Why Three Bids Are Mandatory — and Still Not Enough
The conventional wisdom says get three bids and pick the middle one. This advice is better than getting one bid, but it misses the real challenge: three bids for a custom home are almost never bids on the same scope of work. One GC's bid includes landscaping; another does not. One includes appliances; another bids them as allowances. One uses vinyl siding; another assumes fiber cement.
Comparing the bottom-line numbers of three such bids is meaningless at best and actively misleading at worst. The only way to compare bids is to ensure all three are bidding the same scope — or to systematically identify every difference and adjust for it.
Reading the Scope Section
The scope of work is the most important part of any bid. It defines what is included, and by implication, what is not. Read it word by word, not to understand what the contractor will do, but to identify what they have left out.
Common scope omissions that cause conflict later: site clearing and grading (often assumed to be another contractor's work), dumpster and waste removal, temporary power during construction, final grade and seeding, exterior lighting, gutters and downspouts, window screens, and appliances.

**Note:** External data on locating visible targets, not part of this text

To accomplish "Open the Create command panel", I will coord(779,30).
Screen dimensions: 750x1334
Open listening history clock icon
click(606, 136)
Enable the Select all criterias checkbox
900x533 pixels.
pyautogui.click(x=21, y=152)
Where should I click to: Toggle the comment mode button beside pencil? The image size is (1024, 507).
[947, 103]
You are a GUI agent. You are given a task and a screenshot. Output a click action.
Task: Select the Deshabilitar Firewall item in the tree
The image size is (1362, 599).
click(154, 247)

Every item listed as an "allowance" — a placeholder cost that will be replaced by actual cost when selections are made — is a potential budget problem. An allowance for kitchen cabinets of $8,000 in a market where the homeowner's taste runs to semi-custom cabinets at $18,000 creates a $10,000 overrun that was hidden in the original bid. Ask the contractor what specific products they used to set each allowance and whether those products meet your expectations.
Line Items That Tell You the Most
Foundation cost relative to the total bid reveals whether the contractor has accounted for your specific site. A bid using a generic foundation cost without a soil report or site visit is a bid that will change — either with a change order or with a quality compromise. Ask every bidder: have you reviewed the soil report and visited the site? What site-specific assumptions did you make for foundation cost?

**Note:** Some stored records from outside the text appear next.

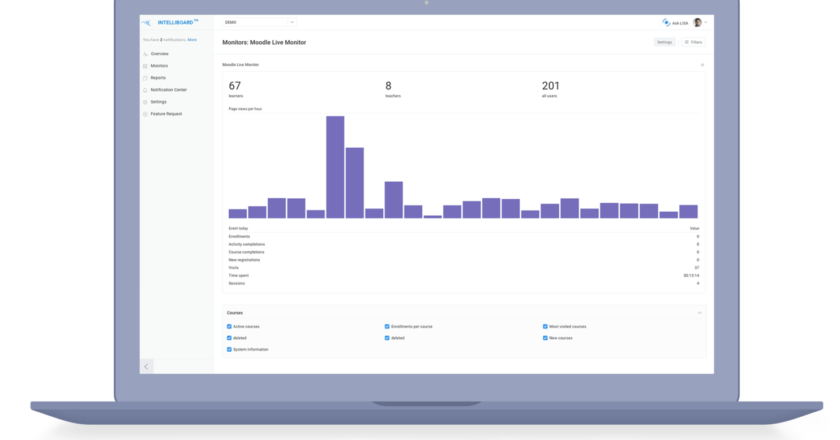Uncheck the Active courses checkbox

coord(229,326)
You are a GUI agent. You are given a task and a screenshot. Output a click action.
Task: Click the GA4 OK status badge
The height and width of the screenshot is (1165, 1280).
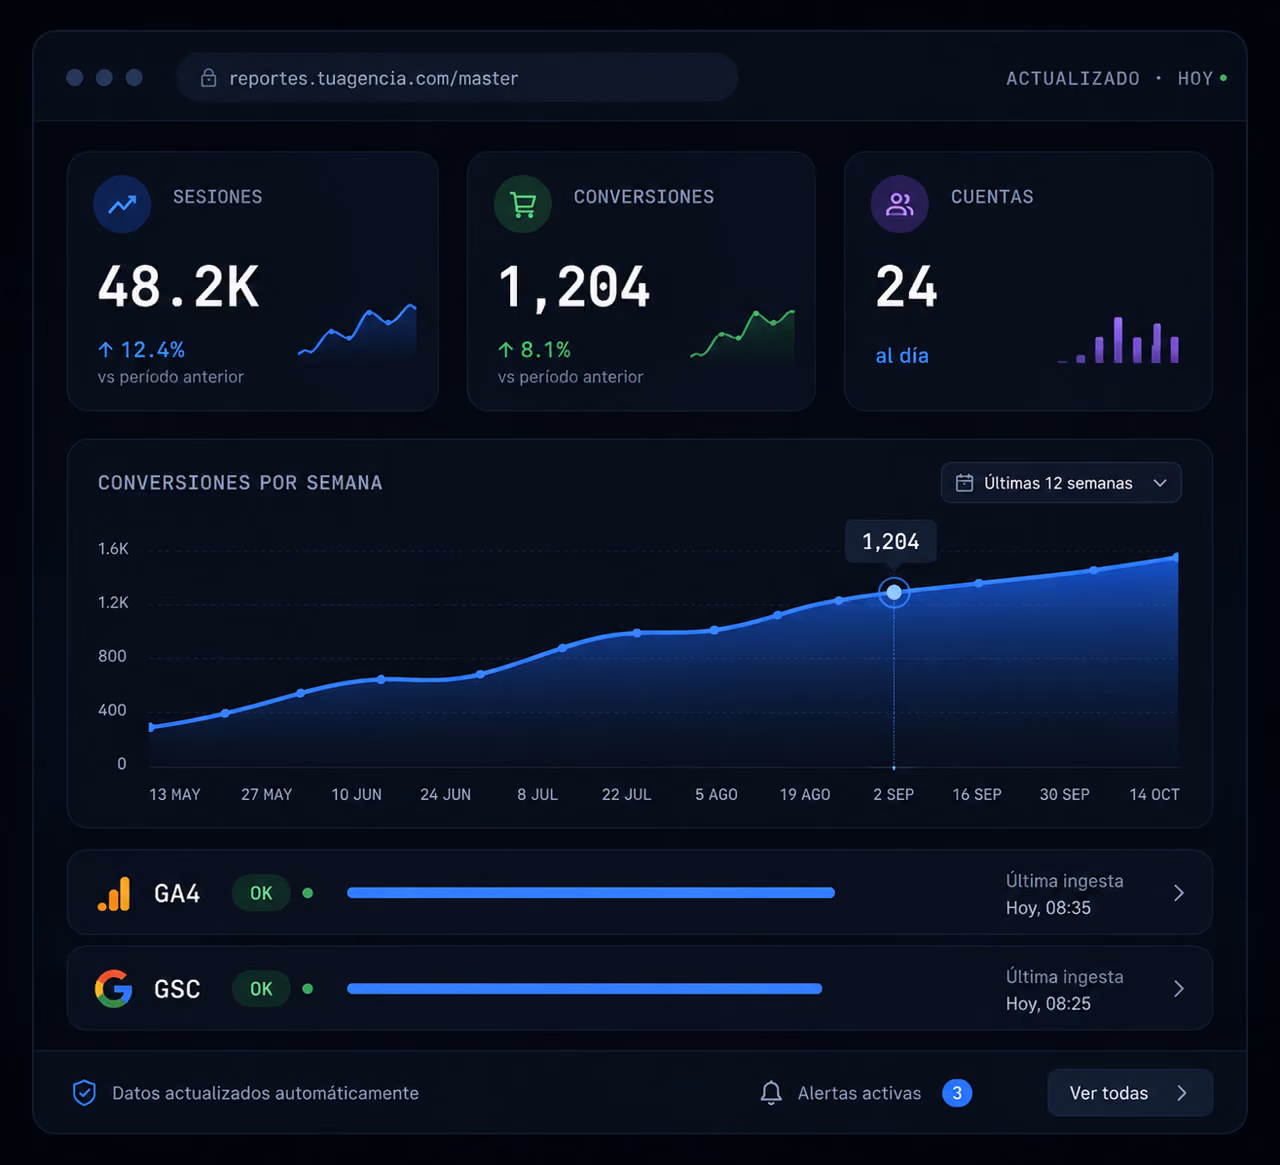[x=261, y=893]
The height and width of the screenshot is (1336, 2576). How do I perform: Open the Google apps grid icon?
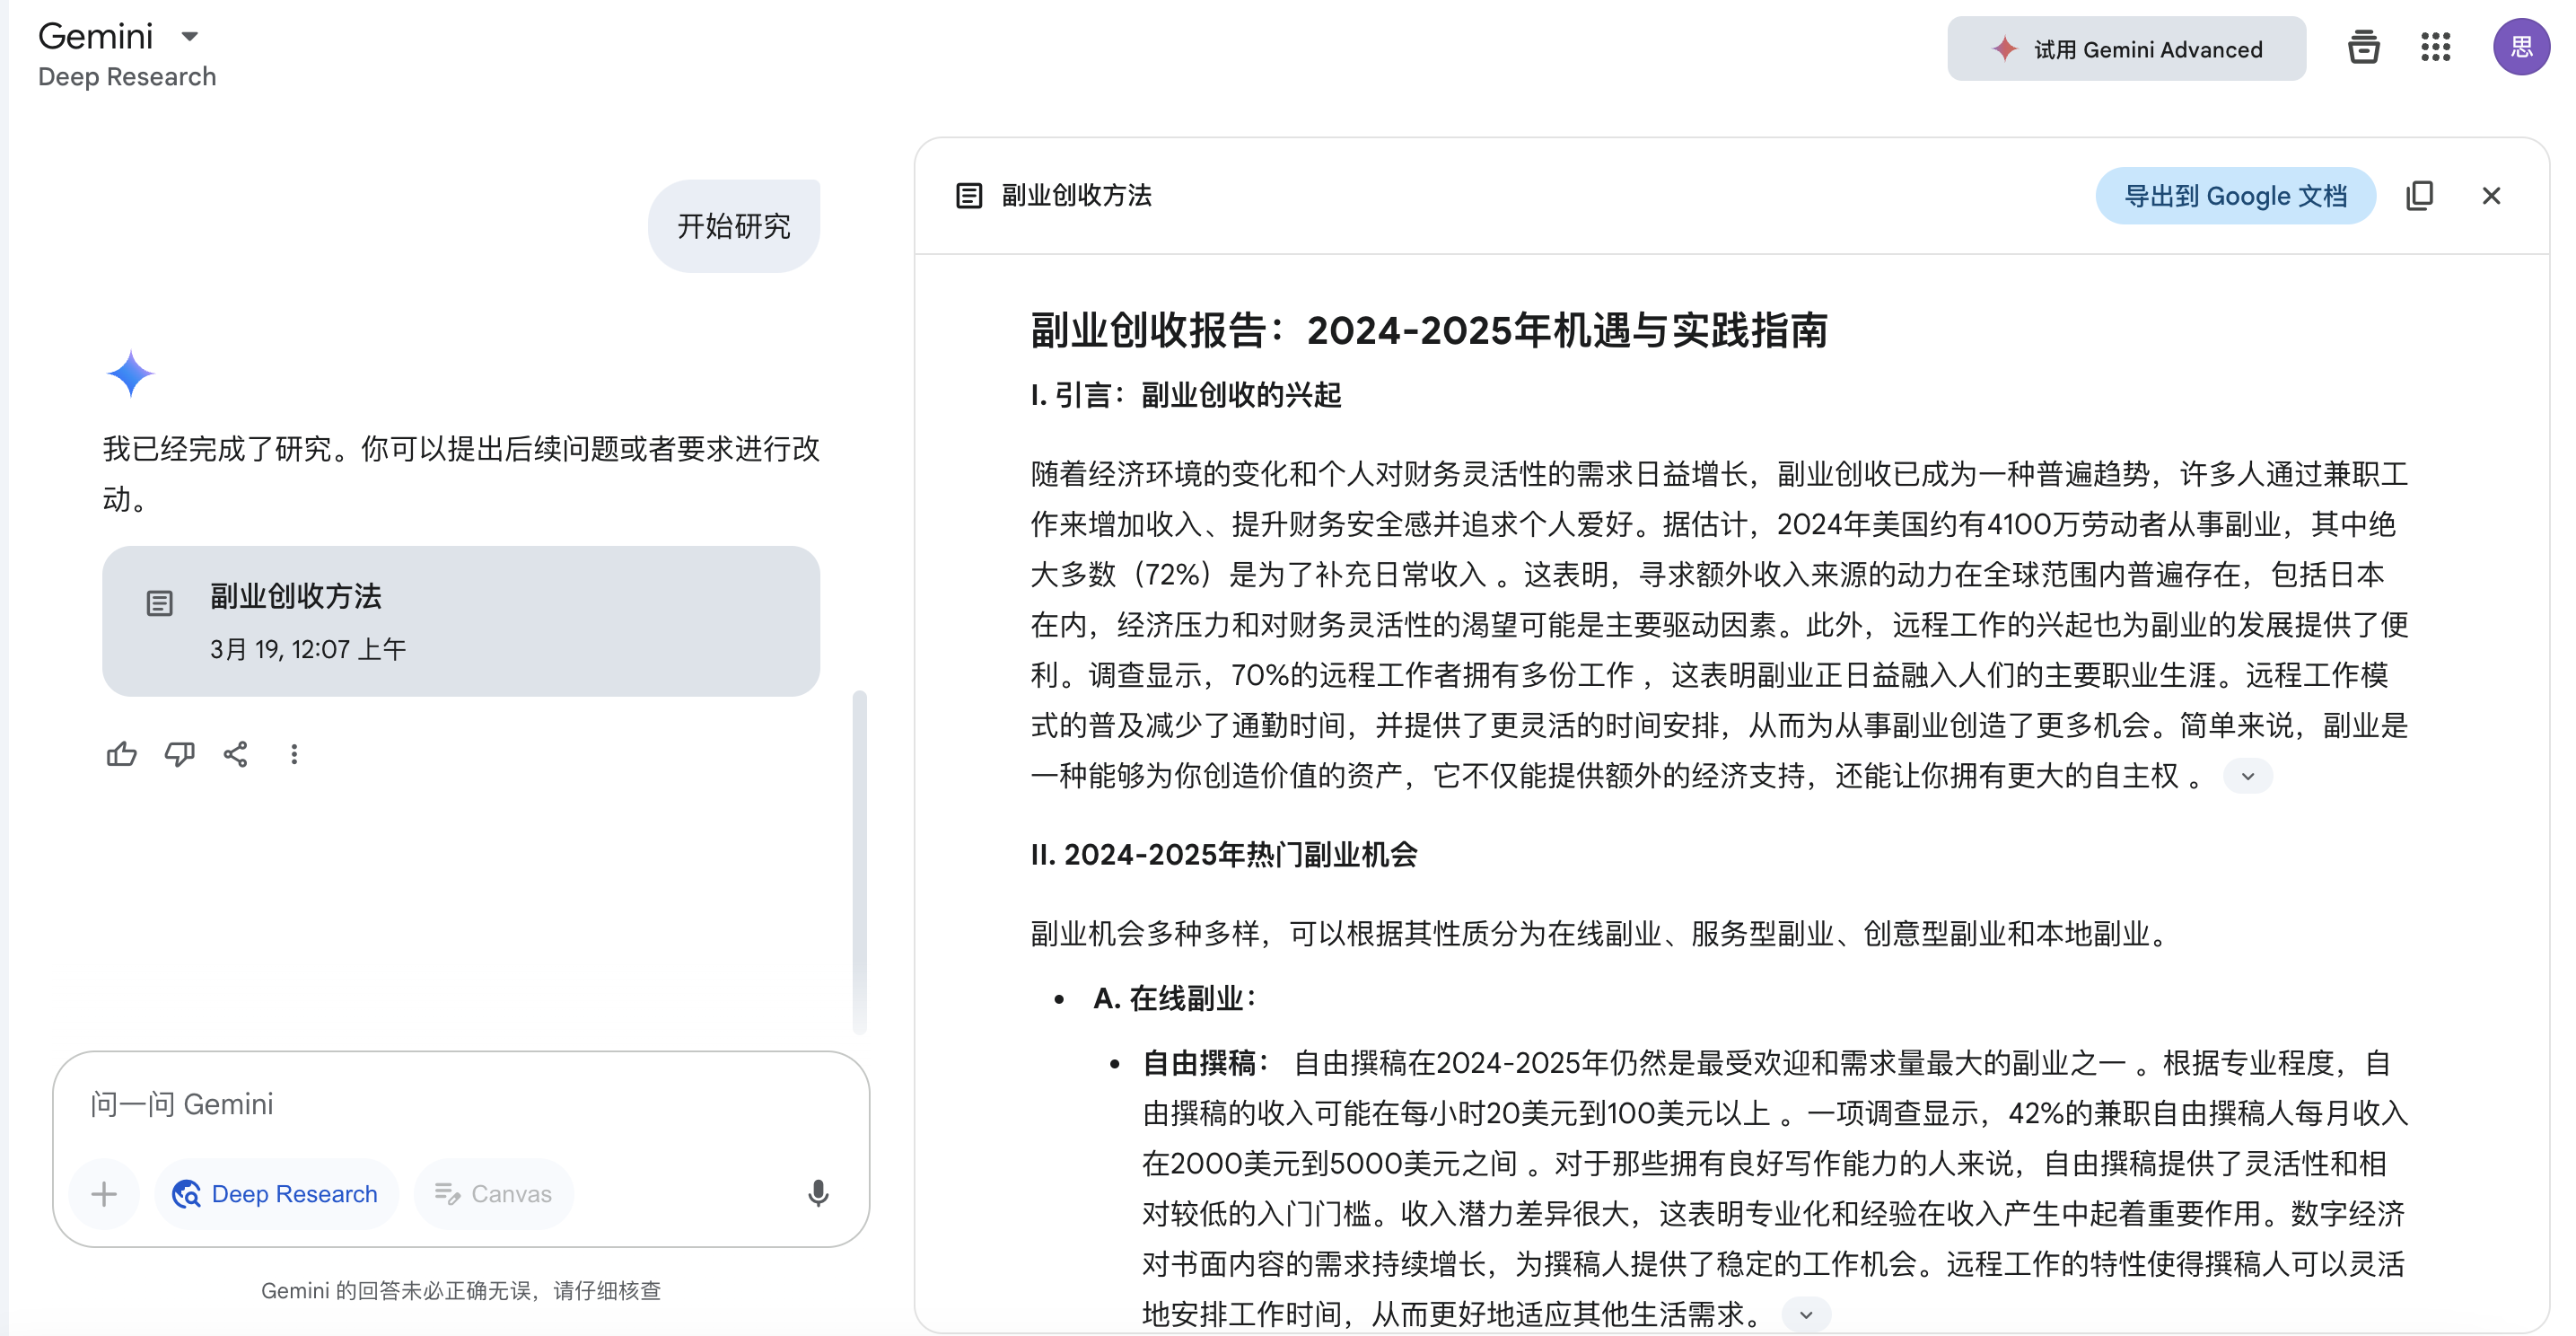coord(2435,47)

Framing cost should reflect your actual floor plan complexity. A rectangular single-story home frames faster than an L-shaped two-story with multiple roof planes. If all three bids show the same framing cost for your complex plan, at least one is using a rule-of-thumb number rather than a plan-specific estimate.

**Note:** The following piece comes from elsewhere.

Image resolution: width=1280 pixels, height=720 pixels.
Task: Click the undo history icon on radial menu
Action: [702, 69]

Subcontractor allowances are a particularly common hiding place for low bids. "Plumbing — allowance $18,000" is not a plumbing bid. It is a guess that has not been verified with an actual plumbing contractor for your specific plan. Ask each GC: have you received actual bids from your plumbing, electrical, and HVAC contractors for this project? Or are these internal estimates?
The Low Bid Problem
The lowest bid is almost always either missing scope, using low allowances that do not reflect your actual preferences, or from a contractor whose cost structure cannot sustain quality execution. Occasionally a legitimate contractor is lower because they are hungry for work, have an efficient crew, or are building near their base — but this is the exception.
When a bid is 15–25% below the other two, the right question is not "should I take it?" but "what is it missing?" Request a detailed scope reconciliation from all three bidders. List every line item from the highest bid and ask the lowest bidder where each item appears in their bid. The gaps will become visible.
A GC who is unwilling to walk through their bid in detail, explain every line, and justify their allowances is telling you something about how they will manage your project: without transparency. The bid review meeting is your best preview of what working with this contractor will be like.